A Hierarchical IDS for Zero-Day Attack Detection in Internet of Medical Things Networks
Md Ashraf Uddin, Nam H. Chu, Reza Rafeh

TL;DR
This paper introduces a hierarchical intrusion detection system for IoMT networks that effectively detects zero-day attacks using a multi-layer framework with meta-learning, ensuring fast, accurate, and privacy-preserving threat detection.
Contribution
It presents a novel multi-level IoMT IDS framework capable of detecting zero-day attacks and distinguishing known from unknown threats without requiring new datasets.
Findings
Achieves 99.77% accuracy and 97.8% F1-score on CICIoMT2024 dataset.

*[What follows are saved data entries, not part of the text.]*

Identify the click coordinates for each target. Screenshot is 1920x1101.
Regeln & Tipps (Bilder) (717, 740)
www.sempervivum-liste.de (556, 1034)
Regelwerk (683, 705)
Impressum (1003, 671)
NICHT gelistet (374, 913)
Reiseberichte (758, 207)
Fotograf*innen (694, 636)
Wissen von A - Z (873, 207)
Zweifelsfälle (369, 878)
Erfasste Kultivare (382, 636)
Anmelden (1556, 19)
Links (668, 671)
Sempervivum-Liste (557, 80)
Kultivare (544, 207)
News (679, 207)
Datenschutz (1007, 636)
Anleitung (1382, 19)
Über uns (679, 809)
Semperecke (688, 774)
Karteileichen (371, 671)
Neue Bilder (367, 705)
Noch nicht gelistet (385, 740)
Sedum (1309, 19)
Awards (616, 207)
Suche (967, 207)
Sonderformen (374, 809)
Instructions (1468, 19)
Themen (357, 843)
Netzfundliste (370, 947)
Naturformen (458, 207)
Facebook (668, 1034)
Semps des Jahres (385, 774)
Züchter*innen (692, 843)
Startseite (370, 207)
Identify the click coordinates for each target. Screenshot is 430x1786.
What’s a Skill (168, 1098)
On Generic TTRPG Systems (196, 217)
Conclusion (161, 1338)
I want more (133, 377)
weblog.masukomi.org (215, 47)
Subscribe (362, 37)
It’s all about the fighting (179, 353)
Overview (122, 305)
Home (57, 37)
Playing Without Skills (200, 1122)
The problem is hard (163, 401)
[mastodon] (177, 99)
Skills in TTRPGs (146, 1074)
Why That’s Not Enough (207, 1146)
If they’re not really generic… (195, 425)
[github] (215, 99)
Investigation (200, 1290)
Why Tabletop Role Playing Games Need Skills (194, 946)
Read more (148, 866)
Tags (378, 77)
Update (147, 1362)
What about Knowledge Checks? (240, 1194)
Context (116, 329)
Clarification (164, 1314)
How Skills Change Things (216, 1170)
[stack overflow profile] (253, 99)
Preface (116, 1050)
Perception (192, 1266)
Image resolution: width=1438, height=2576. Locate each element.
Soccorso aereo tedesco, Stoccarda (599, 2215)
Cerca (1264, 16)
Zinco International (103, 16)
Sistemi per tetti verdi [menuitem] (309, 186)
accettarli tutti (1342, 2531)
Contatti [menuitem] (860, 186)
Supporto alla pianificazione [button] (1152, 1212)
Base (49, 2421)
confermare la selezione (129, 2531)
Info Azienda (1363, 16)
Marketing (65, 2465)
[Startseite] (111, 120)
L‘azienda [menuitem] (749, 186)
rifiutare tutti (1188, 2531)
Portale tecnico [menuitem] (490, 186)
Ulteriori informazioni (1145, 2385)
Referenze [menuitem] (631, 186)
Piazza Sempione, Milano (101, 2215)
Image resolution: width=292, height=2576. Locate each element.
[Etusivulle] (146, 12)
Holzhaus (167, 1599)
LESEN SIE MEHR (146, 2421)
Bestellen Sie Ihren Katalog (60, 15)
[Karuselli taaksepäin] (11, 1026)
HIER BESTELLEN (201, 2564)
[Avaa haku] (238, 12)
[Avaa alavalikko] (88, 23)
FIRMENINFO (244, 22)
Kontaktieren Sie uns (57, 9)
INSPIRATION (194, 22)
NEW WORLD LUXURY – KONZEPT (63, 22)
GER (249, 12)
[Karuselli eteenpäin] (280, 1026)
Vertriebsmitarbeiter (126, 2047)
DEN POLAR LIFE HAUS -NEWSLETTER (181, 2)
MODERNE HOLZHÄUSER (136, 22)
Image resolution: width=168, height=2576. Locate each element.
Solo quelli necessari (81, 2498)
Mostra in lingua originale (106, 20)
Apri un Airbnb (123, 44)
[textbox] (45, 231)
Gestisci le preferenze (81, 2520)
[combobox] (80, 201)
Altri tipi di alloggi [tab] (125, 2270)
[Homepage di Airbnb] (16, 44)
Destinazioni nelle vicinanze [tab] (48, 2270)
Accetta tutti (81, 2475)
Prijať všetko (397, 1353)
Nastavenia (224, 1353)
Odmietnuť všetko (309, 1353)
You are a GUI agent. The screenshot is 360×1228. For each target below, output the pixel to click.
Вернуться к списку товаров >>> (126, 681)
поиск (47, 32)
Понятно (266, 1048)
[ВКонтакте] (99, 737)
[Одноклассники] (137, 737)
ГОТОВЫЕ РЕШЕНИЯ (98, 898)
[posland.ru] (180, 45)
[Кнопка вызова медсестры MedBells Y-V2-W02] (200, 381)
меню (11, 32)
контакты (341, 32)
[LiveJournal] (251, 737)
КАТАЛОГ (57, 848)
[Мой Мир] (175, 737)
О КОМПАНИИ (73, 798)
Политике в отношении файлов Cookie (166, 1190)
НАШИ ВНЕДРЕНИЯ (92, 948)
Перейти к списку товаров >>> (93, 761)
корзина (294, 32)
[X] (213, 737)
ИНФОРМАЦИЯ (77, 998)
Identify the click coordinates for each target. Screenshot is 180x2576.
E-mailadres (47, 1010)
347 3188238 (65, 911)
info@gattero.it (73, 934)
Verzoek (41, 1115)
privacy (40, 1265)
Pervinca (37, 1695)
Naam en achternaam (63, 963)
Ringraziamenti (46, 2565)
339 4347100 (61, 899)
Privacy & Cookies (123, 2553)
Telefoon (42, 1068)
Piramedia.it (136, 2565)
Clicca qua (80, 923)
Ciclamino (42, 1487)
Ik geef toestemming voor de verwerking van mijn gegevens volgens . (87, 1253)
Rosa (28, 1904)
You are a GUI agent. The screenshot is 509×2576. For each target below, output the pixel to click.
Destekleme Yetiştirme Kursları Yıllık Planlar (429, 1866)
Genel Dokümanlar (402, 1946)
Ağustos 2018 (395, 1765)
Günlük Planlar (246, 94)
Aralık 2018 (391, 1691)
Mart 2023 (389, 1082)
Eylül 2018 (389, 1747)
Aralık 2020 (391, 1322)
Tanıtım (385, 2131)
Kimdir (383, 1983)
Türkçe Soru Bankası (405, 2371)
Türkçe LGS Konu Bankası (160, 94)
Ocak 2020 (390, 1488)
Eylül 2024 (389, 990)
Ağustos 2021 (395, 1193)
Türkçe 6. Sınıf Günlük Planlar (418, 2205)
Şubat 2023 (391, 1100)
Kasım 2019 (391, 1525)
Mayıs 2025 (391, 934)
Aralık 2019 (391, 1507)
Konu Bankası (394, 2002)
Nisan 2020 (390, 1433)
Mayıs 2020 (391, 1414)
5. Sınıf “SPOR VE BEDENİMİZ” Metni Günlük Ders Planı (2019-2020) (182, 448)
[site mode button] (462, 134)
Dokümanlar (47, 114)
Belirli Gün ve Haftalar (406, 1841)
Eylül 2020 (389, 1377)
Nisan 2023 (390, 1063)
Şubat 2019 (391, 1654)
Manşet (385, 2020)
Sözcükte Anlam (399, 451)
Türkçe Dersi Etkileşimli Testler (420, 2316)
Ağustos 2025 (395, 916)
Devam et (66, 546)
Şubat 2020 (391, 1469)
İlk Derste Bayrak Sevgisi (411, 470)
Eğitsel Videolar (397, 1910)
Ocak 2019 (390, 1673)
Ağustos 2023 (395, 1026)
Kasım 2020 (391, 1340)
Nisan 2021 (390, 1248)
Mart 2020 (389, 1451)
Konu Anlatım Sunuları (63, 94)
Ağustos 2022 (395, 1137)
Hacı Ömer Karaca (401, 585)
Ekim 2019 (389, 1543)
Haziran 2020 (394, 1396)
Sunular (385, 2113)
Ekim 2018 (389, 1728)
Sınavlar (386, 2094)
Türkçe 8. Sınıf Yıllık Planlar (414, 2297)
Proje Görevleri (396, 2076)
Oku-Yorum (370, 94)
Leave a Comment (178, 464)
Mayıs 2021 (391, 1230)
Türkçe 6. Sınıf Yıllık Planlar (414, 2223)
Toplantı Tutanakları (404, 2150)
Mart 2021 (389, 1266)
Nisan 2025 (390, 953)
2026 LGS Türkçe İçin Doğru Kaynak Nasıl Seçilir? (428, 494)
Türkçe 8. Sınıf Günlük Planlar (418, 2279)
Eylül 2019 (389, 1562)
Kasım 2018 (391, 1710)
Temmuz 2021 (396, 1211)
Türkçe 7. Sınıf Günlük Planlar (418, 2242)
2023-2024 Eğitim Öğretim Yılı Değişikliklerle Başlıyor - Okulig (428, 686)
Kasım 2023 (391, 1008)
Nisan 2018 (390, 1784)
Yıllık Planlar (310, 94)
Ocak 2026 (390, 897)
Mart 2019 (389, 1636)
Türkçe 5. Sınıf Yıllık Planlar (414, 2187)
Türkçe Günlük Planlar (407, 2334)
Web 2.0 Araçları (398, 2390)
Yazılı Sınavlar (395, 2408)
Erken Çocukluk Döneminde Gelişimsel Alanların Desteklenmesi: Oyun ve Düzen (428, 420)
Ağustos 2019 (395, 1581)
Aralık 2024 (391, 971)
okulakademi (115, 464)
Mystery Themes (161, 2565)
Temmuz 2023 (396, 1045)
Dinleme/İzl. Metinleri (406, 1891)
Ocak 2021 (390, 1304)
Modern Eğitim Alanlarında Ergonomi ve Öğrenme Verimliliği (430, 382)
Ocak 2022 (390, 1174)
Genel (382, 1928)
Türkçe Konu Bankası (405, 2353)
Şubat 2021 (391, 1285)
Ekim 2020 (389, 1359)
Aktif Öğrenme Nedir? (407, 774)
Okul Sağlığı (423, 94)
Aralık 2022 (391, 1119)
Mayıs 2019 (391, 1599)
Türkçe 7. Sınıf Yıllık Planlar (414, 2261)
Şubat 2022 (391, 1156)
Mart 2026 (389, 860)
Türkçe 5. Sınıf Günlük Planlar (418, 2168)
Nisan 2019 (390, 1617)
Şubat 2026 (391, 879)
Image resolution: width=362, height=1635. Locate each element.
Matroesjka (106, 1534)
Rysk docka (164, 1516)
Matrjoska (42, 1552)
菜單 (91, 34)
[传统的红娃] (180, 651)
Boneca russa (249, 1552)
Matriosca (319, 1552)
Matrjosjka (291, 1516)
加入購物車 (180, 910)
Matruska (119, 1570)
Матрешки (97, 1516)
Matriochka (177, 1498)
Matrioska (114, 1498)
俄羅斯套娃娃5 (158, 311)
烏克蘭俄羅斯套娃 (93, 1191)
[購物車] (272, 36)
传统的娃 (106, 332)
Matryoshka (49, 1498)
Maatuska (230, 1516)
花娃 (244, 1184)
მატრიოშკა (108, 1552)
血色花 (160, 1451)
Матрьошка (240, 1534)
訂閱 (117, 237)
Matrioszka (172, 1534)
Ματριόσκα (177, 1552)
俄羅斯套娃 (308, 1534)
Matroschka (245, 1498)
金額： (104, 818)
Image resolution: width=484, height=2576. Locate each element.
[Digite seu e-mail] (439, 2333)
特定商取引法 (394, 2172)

First layer detects zero-day attacks with high accuracy without new datasets.
Meta-learning approach enhances detection performance.
Abstract
The Internet of Medical Things (IoMT) is driving a healthcare revolution but remains vulnerable to cyberattacks such as denial of service, ransomware, data hijacking, and spoofing. These networks comprise resource constrained, heterogeneous devices (e.g., wearable sensors, smart pills, implantables), making traditional centralized Intrusion Detection Systems (IDSs) unsuitable due to response delays, privacy risks, and added vulnerabilities. Centralized IDSs require all sensors to transmit data to a central server, causing delays or network disruptions in dense environments. Running IDSs locally on IoMT devices is often infeasible due to limited computation, and even lightweight IDS components remain at risk if updated models are delayed leaving them exposed to zero-day attacks that threaten patient health and data security. We propose a multi level IoMT IDS framework capable of…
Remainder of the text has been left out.